El asno se dirigió hacia Edward y posó en él una mirada confia­da. El actor llenó dos cestos con jarras de aceite y vino, y el ru­cio aceptó llevarlas.

Bajo un sol acariciador y a un ritmo tranquilo, los dos hom­bres y el asno tomaron la dirección de Sais.

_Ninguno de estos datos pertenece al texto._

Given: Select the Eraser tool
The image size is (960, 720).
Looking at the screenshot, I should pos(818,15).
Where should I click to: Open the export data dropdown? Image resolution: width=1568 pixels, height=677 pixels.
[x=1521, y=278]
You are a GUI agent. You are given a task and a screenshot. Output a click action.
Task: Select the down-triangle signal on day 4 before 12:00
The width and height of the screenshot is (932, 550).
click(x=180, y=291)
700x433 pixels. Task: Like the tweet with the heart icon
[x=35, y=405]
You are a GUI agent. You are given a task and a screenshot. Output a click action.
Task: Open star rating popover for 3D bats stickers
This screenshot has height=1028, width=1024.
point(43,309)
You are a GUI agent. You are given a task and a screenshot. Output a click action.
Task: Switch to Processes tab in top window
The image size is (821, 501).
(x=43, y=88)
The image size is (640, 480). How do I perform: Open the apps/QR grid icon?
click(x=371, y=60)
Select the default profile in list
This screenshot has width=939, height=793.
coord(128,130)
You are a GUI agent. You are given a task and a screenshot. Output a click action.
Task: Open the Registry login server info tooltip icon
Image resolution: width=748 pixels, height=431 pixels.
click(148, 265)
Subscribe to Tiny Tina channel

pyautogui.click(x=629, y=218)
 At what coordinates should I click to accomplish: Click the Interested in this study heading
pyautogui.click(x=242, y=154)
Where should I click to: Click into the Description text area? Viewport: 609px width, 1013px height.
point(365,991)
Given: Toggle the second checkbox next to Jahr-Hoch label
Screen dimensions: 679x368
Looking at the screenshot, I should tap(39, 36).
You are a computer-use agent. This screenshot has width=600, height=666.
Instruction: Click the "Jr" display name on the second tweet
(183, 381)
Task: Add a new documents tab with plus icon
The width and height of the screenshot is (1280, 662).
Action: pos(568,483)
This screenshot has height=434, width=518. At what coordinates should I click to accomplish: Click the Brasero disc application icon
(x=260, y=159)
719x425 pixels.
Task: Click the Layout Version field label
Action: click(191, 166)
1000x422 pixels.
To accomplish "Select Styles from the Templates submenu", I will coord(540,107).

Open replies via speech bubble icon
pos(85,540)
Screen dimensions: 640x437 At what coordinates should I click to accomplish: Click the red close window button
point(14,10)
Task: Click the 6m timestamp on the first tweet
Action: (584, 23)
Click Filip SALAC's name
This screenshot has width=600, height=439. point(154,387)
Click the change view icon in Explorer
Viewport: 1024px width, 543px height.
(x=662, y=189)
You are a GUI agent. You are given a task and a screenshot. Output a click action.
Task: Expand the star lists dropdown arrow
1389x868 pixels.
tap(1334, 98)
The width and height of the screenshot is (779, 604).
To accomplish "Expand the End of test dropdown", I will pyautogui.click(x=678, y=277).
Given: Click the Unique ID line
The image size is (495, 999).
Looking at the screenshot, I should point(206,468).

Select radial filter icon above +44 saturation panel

-Somos perfectos comerciantes -estimó Emmett-, y tene­mos mercancías fáciles de negociar. Nuestra subsistencia está asegurada por bastante tiempo. Si la policía nos controla, no podrá decir nada.

-¡Has corrido un grave peligro!

-Sí y no.

-¿Acaso... has hecho trampas?

-Sí y no. He cambiado los dados, ya que los de mis adversa­rios estaban trucados.

-¿Y los tuyos?

-Muy poco. No lo bastante como para que lo advirtieran. Además, en algunos momentos he perdido.

-En el instante decisivo ha sido el barbudo quien ha tirado los dados. ¿Cómo podías estar seguro de ganar?

Emmett sonrió.

-Me he puesto en manos de la suerte. Si yo hubiera hecho la última tirada, habría despertado sospechas.

-¡Estás loco!

-Hemos ganado la partida, ¿no se trataba de eso?